MXG 29.04 provides examples that break processing of SMF data into these pieces:

• CICS transactions – type 110 subtype 1 records
• DB2 accounting records – type 101 and 102
• MQ records – types 115 and 116
• I/O-related record types 14, 15, 42, 61, 64, 65, 66, 74, and HSM
• All other SMF data.

Job Control Language (JCL) is provided to split the data using IFASMFDP.

Figure 4 shows results of using a 3GB sample of data and the provided JCL* members for z/OS and BLD* members for ASCII execution. For these tests, BLDSIMPL and JCLSIMPL are jobs that read and process all the SMF data in a single pass. BLD and JCL SPSMA SPSMB SPSMC SPSME read portions of the SMF data that have been split off. BLDSPUOW and JCLSPUOW combine the DB2 accounting data and CICS transaction data at the Unit of Work (UOW) level. The comparisons of run-time are between the SIMPL jobs and the sum of the DB2 and UOW jobs while the CPU times are the sum of all the parallel jobs and the UOW job compared to the SIMPL job.

There were a total of 2,353,851 SMF records with 917,607 DB2 accounting records and 255,522 CICS transactions for these tests. Clearly, regardless of the operating system, some significant reductions in the elapsed time to process the data and the resources consumed in processing can be achieved.

Conclusions

Should we process all the data every day? As usual, the answer is, “It depends!” If detailed accounting is a requirement, then it may not be possible to avoid processing all the DB2 and CICS transaction data but, if detailed accounting isn’t a requirement, it may be possible (through judicious use of RMF report classes and some sampling of CICS and DB2 data) to avoid that burdensome and expensive processing.
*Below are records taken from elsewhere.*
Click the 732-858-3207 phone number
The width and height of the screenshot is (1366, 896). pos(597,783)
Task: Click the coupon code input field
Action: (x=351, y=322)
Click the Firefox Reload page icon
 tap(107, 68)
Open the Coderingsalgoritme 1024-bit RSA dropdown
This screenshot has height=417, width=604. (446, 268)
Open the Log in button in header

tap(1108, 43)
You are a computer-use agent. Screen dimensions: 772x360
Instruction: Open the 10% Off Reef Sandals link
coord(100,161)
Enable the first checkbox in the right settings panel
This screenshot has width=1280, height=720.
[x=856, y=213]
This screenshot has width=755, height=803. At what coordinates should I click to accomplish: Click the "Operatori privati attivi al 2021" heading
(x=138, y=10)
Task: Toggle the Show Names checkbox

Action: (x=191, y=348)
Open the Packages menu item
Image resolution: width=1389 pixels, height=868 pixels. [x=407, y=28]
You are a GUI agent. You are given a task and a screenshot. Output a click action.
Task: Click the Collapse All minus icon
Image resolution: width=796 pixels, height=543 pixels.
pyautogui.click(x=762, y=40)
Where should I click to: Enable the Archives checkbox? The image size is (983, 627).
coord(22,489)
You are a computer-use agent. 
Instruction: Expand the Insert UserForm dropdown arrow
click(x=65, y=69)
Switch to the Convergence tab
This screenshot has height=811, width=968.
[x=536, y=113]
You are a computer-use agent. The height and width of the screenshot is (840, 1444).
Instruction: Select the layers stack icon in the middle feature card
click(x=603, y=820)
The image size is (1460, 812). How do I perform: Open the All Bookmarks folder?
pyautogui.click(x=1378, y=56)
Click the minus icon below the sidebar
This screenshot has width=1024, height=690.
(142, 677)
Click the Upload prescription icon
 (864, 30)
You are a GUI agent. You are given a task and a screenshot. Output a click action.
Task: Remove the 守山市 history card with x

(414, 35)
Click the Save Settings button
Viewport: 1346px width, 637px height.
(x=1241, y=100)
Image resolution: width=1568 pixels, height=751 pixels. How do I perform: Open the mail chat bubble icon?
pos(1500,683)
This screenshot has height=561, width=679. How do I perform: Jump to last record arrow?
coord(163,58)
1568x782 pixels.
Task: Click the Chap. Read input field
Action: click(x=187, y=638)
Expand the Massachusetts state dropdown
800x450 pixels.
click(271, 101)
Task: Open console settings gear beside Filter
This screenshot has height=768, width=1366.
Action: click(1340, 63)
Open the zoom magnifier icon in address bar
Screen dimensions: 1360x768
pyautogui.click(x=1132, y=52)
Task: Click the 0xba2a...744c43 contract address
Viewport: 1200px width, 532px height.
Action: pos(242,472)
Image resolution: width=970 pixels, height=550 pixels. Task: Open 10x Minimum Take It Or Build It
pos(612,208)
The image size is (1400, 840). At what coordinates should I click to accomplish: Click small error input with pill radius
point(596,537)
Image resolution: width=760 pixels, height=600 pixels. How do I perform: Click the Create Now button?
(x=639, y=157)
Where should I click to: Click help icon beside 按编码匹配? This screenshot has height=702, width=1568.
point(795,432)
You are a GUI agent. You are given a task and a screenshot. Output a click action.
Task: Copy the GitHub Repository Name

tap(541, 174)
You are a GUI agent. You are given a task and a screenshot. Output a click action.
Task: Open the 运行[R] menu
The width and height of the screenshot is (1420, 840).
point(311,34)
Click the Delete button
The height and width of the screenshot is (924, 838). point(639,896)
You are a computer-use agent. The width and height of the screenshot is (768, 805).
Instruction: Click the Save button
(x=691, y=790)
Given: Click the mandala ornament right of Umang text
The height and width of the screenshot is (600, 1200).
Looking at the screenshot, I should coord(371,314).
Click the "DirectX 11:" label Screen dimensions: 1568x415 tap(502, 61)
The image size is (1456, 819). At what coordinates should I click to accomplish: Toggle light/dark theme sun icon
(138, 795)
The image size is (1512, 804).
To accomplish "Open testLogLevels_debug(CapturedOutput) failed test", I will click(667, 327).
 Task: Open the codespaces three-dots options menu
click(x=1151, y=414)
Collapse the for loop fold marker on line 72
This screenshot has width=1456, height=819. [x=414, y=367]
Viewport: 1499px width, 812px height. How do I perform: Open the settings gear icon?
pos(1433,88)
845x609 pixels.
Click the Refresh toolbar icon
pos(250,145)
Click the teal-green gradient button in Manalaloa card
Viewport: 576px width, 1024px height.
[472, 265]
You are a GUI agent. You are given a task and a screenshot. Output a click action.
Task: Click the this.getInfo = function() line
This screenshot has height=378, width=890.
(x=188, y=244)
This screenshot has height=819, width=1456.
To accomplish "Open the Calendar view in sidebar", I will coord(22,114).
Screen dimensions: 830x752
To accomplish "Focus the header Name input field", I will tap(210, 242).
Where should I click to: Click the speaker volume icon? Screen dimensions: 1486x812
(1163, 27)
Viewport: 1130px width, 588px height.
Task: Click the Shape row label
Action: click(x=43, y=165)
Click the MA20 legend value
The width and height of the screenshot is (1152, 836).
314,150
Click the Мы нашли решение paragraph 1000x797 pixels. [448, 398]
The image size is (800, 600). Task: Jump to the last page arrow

If it can’t be avoided, then mechanisms are available to divide the processing into more bite-sized pieces or offload the processing to an ASCII platform for greater efficiency.

How long should data be retained (see Figure 5)? Some choices are obvious. Type 99 records serve no real purpose other than problem determination and then only if IBM asks for them. Should you record them? Absolutely! The cost of recording them and keeping them for a few days is minimal. If you do have a problem that might be related to WLM, IBM will request type 99 records. If you don’t have them, you will have to go back and try to re-create the problem. If you have them, then the level 1 and 2 help desk folks get to do some work.

What about accounting data? Why ask auditing? If you don’t receive advice from auditing, it’s likely your management will have to answer for an audit “finding” at some point. If you’re following auditing guidance, you’re on solid ground. If they insist you keep all the detailed DB2 and CICS accounting data, do a cost analysis. Figure out how many new tapes it will take per year to retain the data. High-density tape cartridges are expensive. Be sure to include the resources needed to make the copies and the Mean Time to Failure (MTTF) of the media. Even CDs have a MTTF. You may not have the money in your budget.

With the rapid pace of change, how valuable is five- or 10-year-old RMF data? There have likely been one or more architectural changes in the interim and almost certainly many application changes. While it sometimes makes for interesting archaeology, it may not be useful for planning purposes and certainly isn’t useful for problem-solving.

We may tend to be pack rats, but the storage and processing of all this data can become expensive. We should manage our own applications—just as we demand that others manage theirs.